Há anos, antes até de existir o Exame Nacional do Ensino Médio (Enem), o Governo tentou inibir isso, até fechando algumas vagas em faculdades – o que foi revertido.
Há muitas escolas em São Paulo se prestando a isso. É um passa-moleque no processo de revalidação”, avalia Jorge Carlos Machado Curi, vice-presidente da Associação Paulista de Medicina.
Diante desse cenário, multiplicam-se na internet guias e grupos de estudantes interessados em voltar do exterior ao Brasil nesta modalidade. E na esteira disso, surge um filão de negócios: os cursos preparatórios. Essas empresas buscam os editais de faculdades que abrem vagas para transferências e formulam materiais específicos para que o graduando tente ingressar na nova escola médica em seu país de origem.
Um destes cursinhos também oferece um módulo semestral que prepara os alunos para processos de transferências externas em geral. Com cursos que vão, aproximadamente, de R$ 1.000 a R$ 1.700, há inscrições abertas para volumes preparatórios de escolas como as Faculdades Integradas do Norte de Minas (Funorte), a Estácio de Sá Rio de Janeiro, a Faculdade de Ciências Médicas de Minas Gerais e a Faculdade Governador Ozanam Coelho (Fagoc).

+ + + +

Pedido da tarefa => Segundo o texto sobre transferências de estudantes de medicina, por que os cursos preparatórios buscam os editais de faculdades e formulam materiais específicos? Responda em uma a três frases. Baseie-se somente no texto para responder.

Listagem de dados =>

+ + + +

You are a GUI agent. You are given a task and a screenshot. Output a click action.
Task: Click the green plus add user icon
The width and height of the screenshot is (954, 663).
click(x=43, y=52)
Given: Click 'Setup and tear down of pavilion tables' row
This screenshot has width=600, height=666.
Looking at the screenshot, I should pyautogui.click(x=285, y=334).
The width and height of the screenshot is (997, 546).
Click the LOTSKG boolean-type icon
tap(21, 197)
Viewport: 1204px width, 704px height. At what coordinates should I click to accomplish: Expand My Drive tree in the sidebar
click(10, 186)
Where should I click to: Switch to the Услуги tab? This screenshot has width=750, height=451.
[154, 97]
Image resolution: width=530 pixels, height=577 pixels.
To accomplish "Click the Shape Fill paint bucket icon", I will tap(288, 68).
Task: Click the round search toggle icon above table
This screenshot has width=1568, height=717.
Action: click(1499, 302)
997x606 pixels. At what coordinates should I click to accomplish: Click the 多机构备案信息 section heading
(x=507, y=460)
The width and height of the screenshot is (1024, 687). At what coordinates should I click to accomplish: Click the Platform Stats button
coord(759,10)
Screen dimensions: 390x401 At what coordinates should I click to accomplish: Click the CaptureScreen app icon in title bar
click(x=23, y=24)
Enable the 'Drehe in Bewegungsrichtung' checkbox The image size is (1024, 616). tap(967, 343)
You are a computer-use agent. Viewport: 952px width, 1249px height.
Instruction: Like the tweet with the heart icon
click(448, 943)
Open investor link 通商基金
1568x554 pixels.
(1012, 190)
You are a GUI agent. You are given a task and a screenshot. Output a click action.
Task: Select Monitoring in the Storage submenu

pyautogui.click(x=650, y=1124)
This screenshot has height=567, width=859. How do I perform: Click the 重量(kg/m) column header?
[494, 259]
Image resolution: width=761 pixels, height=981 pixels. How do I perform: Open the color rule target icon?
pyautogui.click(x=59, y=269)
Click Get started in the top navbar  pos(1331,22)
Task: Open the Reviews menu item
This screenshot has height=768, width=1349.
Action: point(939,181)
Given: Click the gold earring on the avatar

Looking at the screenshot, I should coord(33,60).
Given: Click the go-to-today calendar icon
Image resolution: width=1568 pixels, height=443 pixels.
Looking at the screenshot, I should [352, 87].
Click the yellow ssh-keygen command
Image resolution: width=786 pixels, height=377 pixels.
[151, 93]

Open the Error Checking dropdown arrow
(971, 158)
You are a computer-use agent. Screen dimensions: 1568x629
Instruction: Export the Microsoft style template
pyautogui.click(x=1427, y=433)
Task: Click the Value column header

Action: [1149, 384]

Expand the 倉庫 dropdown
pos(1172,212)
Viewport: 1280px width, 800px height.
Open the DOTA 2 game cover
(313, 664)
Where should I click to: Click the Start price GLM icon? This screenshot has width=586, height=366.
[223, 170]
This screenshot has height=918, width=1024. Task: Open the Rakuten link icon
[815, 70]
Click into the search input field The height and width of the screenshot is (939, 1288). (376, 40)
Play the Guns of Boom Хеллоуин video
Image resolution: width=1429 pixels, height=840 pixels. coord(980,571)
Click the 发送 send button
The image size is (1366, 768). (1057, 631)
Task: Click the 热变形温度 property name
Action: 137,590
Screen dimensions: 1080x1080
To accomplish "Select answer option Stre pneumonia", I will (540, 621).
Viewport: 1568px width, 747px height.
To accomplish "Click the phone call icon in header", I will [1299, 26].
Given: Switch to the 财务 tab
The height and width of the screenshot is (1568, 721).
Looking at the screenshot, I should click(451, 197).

+ + + +

Resultado da tarefa => Os cursos preparatórios buscam os editais das faculdades que abrem vagas para transferências e formulam materiais específicos para que o graduando tente ingressar na nova escola médica em seu país de origem.